Heating water power calculation
Heating water power calculation
(OP)
Dear Reader,
I know this is a chemical engineering forum and thought this might be my best bet, I seem do hav displaced all my physics lectures from varsity ..
I warm up 1m ³ water from 12 °C to 16°C within 15 min…
Does anybody have the formula to work out the required power in kilo-watts (kw)
I would appreciate any help on this
Kind Regards
Rheinhardt.
I know this is a chemical engineering forum and thought this might be my best bet, I seem do hav displaced all my physics lectures from varsity ..
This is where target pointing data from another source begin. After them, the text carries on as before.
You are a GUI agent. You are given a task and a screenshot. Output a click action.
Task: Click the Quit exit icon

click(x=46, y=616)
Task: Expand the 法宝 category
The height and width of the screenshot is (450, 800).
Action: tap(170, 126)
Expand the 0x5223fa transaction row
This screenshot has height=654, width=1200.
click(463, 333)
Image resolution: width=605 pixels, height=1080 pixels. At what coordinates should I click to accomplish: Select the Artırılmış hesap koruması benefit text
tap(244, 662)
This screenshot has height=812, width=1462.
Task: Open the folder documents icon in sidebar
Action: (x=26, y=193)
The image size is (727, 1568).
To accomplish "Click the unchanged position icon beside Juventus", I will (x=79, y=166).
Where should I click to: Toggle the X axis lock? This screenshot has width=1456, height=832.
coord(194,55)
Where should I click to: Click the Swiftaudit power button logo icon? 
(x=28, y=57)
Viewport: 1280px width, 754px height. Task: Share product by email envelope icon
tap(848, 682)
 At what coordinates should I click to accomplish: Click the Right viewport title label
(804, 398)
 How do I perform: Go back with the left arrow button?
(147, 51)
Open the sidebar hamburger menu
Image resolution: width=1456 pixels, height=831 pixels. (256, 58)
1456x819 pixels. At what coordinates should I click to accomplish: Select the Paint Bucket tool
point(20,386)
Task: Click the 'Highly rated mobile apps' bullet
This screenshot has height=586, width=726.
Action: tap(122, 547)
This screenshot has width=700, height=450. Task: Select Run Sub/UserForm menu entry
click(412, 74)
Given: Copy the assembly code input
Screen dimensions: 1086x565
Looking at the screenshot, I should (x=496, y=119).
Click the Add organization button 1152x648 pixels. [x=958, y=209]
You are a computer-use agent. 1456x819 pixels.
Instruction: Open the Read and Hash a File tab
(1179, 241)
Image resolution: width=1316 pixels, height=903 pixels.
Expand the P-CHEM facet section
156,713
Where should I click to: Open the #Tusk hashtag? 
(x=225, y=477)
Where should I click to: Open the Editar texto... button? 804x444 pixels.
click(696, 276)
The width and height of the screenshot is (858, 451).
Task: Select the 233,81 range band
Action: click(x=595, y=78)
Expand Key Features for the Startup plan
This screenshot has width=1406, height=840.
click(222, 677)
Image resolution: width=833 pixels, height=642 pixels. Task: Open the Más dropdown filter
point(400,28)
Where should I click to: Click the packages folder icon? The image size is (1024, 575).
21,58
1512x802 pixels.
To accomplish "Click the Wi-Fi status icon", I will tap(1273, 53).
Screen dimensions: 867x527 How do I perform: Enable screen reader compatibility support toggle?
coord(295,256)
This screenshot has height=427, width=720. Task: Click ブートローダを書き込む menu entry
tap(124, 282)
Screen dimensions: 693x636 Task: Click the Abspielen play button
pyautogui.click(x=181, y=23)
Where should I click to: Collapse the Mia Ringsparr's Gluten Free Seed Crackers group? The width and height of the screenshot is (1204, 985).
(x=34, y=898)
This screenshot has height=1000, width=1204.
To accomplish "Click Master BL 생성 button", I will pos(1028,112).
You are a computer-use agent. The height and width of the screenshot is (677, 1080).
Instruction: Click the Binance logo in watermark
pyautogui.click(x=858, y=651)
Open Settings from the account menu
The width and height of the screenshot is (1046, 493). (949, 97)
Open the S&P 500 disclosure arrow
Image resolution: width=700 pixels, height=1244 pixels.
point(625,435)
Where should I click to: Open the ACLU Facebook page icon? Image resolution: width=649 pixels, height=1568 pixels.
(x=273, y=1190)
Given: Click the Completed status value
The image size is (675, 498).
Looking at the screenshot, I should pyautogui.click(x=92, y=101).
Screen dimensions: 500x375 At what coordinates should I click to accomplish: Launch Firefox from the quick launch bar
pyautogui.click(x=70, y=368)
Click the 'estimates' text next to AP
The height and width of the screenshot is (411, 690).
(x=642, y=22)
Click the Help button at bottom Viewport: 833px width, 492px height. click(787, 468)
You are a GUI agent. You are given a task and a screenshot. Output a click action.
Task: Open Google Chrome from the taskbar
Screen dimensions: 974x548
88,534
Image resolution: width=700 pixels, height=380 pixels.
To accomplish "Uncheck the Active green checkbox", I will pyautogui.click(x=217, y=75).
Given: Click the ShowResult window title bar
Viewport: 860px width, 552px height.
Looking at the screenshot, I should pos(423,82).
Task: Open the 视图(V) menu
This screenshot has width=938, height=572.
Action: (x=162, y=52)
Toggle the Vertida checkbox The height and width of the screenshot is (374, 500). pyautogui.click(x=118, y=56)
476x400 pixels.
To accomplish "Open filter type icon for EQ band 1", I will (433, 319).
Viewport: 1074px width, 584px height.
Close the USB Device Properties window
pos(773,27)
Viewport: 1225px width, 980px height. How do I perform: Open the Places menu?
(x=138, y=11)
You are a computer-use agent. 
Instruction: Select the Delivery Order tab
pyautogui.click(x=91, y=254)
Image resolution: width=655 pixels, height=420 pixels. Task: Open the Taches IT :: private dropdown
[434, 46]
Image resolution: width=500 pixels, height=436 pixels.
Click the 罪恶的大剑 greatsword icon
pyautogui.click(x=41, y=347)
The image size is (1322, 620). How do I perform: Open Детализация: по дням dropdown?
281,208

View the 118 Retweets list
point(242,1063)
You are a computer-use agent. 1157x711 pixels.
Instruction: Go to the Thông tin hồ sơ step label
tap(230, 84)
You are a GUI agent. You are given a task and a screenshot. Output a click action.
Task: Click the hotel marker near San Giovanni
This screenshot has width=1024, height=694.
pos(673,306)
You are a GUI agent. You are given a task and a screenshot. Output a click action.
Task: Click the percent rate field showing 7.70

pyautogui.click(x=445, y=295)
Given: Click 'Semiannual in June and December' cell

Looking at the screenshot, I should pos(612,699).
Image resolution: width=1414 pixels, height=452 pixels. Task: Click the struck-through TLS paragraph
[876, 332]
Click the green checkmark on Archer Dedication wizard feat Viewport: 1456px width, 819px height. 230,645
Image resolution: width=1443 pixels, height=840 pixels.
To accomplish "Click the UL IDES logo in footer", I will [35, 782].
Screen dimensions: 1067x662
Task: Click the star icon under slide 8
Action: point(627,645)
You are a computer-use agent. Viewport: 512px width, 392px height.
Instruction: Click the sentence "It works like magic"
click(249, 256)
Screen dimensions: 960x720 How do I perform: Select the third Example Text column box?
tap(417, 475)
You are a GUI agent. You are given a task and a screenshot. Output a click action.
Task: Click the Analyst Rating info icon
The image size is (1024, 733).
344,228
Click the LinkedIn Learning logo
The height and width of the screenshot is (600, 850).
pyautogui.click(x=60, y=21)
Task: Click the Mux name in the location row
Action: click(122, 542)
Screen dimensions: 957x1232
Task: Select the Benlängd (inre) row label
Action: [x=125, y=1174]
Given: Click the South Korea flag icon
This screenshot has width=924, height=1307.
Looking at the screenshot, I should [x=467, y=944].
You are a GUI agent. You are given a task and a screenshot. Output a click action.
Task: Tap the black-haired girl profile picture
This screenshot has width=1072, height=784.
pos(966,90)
I warm up 1m ³ water from 12 °C to 16°C within 15 min…
Does anybody have the formula to work out the required power in kilo-watts (kw)
I would appreciate any help on this
Kind Regards
Rheinhardt.
--Off all the things i've lost , i miss my mind the most--





RE: Heating water power calculation
Take it from 1 kW = 1 kJ/s = 3600 kJ/h = 860 kcal/h
RE: Heating water power calculation
The specific heat of water is 1 calorie/gram °C = 4.186 joule/gram °C == 4186 j/kg °C
Q=c*m*deltaT
c = 4186 j/kg°C
m = 1000kg = 1000l = 1m³ of water
deltaT = 60°C-12°C >> I have an error in first post it is 60°C deltaT=48°C
Q=200.928 Million Joules
Since a kilowatt-hour is 3.6 million Joules, this energy amounts to about 55.81 kw/h
Now 15 min of an hour is 4 times quicker
Result is 223.24 kW not taking into account thermal losses
Regards
Rheinhardt
--Off all the things i've lost , i miss my mind the most--
RE: Heating water power calculation
Rheinhardt, excellent thinking. One thing you didn't lose is your intellectual power.